Yes, Warren’s Education Plan Would Do Harm To Many Families

By withdrawing support for high-quality charter schools, Sen. Warren’s current education plan hurts the families most in need.

Elizabeth Warren is the candidate with “a plan for everything,” including public education. There are some good ideas in there—such as ending zero-tolerance discipline policies and $100 billion in “Excellence Grants” for any public school (including charter schools, believe it or not.) 

But tucked away at the end is a poison pill under the subtitle: “Combating the Privatization and Corruption of Our Public Schools.” Sounds ominous, but is it accurate? 

Not even close. Some of the union-approved talking points found include:

  • “Charters … strain the resources of school districts and leave students behind, primarily students of color.”
    Does Warren realize more than 60 percent of charter students are students of color? And that study after study finds that these students fare better in charter schools than kids who look like them in traditional public schools? Pssst, including the state she represents in the Senate, where “charter schools in the urban areas of Massachusetts have large, positive effects on educational outcomes.”
  • “Ban on for-profit charter schools.”
    First of all, the federal government can’t do this, as charter laws are written by states. Also, only 12 percent of charters are for-profit, and exist only in Wisconsin, California, Michigan and Arizona. This is a favorite red herring of hacks like union shill Peter Greene, intended to mislead the public into thinking that charters are somehow “stealing” public dollars.
  • “Ban self-dealing in nonprofit schools to prevent funneling resources to service providers.”
    This is rich. Yes, there are flagrant cases of charter schools funneling money to for-profit service companies to enrich their leaders. But this problem is hardly unique to charters. Traditional districts and schools are and have always been rife with financial fraud. This is an accountability and oversight problem that curbing charter growth does nothing to prevent. In reality, charters are as good as the laws which create them. Just look at Massachusetts, where Warren praised her home state’s charter laws as “successful, thoughtful, and innovative.”

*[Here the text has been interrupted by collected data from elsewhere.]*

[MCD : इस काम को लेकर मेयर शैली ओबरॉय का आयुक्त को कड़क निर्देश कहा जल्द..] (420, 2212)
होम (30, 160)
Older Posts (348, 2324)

Parents of Color See Through It

In response, dozens of parents of color called out Warren’s pandering plan and demanded she do better by families who’ve been left out and behind by the very school districts she verbally praises but personally avoided for her son. More recently, she told the NEA that: “If you think your public school is not working, then go help your public school. Go help get more resources for it.”

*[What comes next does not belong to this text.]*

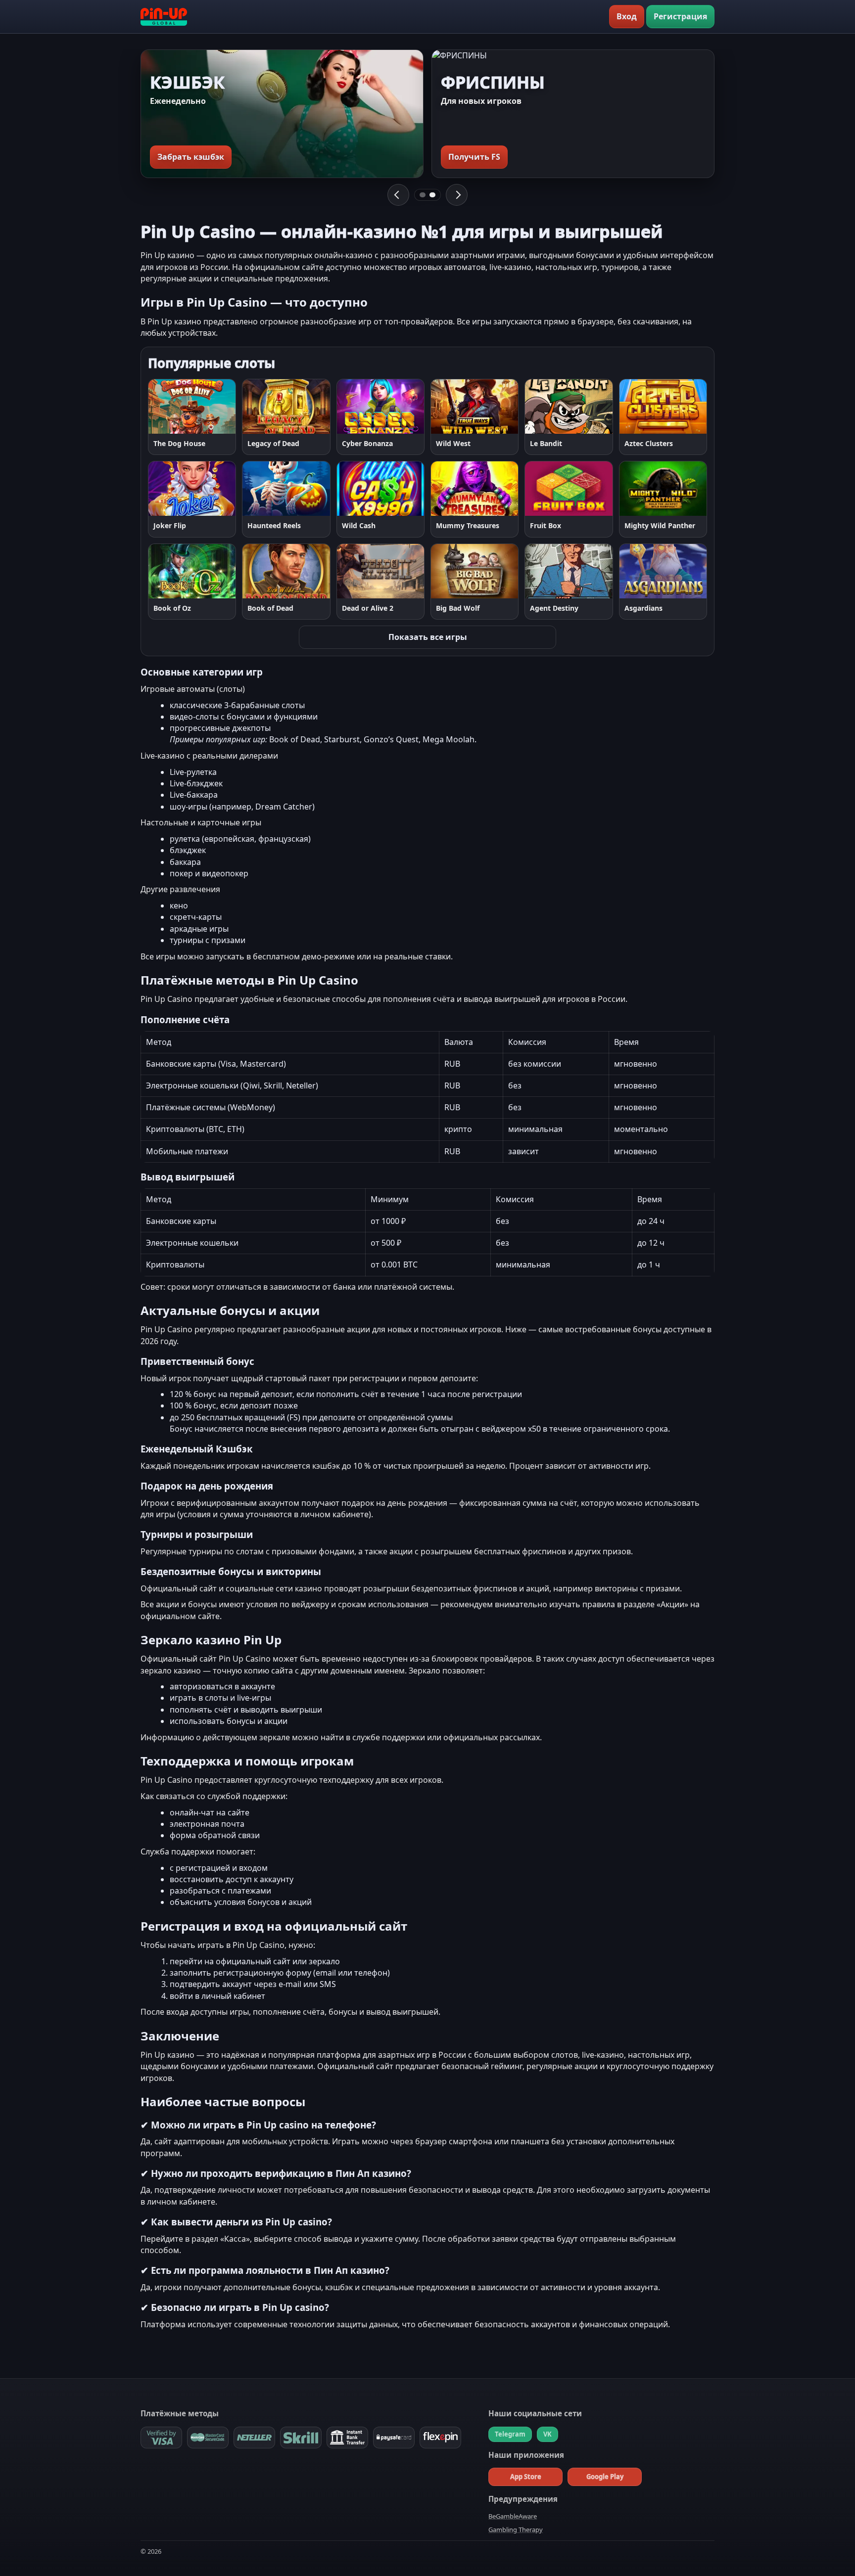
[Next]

Many of these parents specifically select charter schools because of generational deprivation at the hands of school districts. For those who can’t afford private schools, there are few other options. Yet, in attacking what little opportunity public education affords these parents, Warren persists.

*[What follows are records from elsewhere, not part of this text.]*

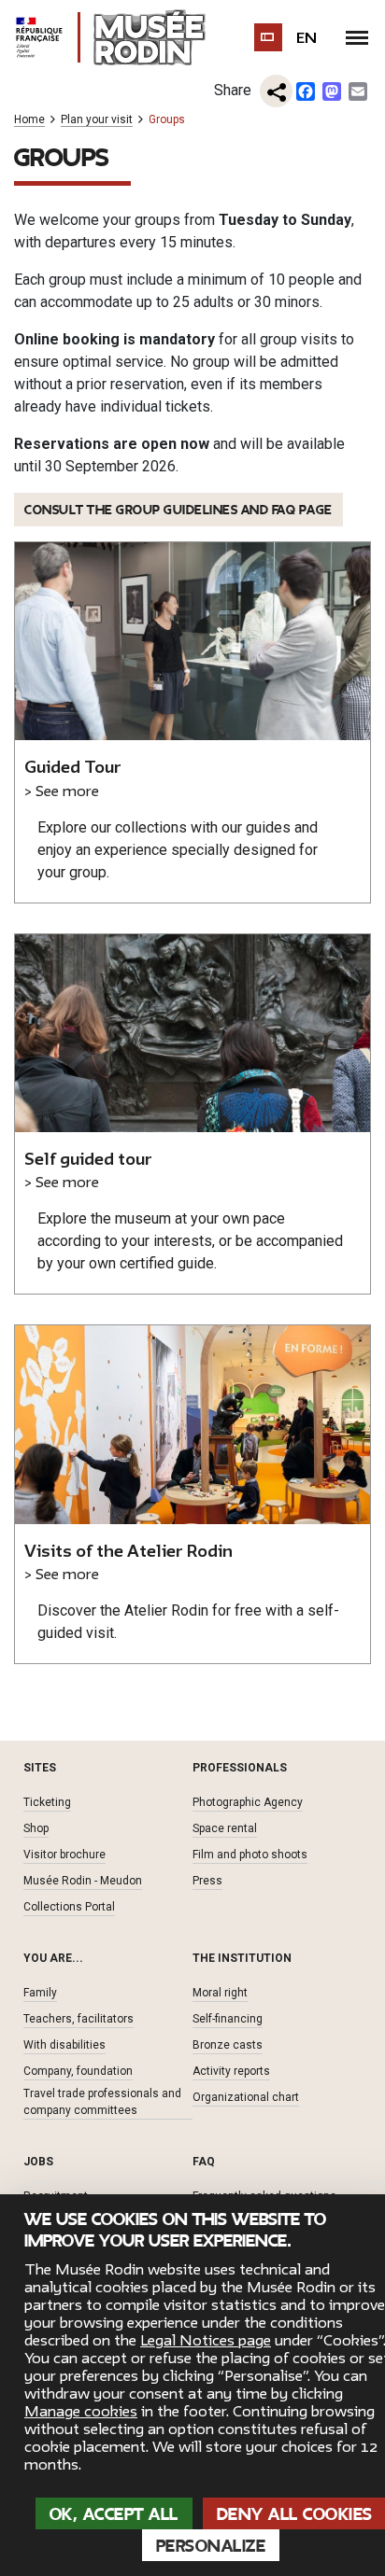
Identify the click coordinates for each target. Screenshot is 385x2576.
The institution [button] (242, 1958)
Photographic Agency (247, 1802)
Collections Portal (69, 1906)
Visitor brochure (64, 1854)
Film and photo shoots (249, 1854)
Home (29, 120)
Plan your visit (97, 120)
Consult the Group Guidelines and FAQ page (178, 510)
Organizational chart (245, 2097)
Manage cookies (80, 2411)
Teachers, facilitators (78, 2018)
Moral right (220, 1992)
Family (40, 1992)
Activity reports (231, 2071)
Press (207, 1880)
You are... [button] (53, 1958)
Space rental (224, 1828)
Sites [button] (39, 1767)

Naturally, the union-funded status quo defense apparatus sprung into action, calling the parents’ motives and intelligence into question. Worse yet, some on Twitter claimed the fuss was much ado about nothing and the parents “incoherent”:

Rachel Cohen’s since-deleted tweet.

When Warren writes, “as President, I would eliminate this [federal] charter school program and end federal funding for the expansion of charter schools,” this is an imminent threat to families with limited education options. This is a direct threat to what many families consider a lifeline for their children.

No, parents like Warren and Diane Ravitch aren’t concerned about losing charter schools as an option (or relegating them to the same bureaucratic backwater that plagues districts), because they simply send their kids to private schools or (gasp) the ultimate bastion of privilege and segregation in public education: magnet schools.

If only Warren spoke about the entrenched interests of the education blob as she did on a recent NYT podcast about the financial sector:

I just didn’t care about the banks and the big donors. If you thought I was wrong in what families needed, tell me. But nobody ever did. You know what everybody said to me? It’s a great idea, but don’t even try to do it because the banks call the shots—the big money calls the shots. And they’re gonna keep this from getting done.

Replace “banks and donors” with “union leaders and bloated district bureaucrats” and she’s spot on.

Don’t be rope-a-doped by salacious union-talking points disguised as serious public policy. Much of Warren’s plan is driven from a tremendous point of privilege. She shouldn’t be surprised when parents who don’t buy the charades check her and insist on a refresh to her plan that takes into account their lived experiences.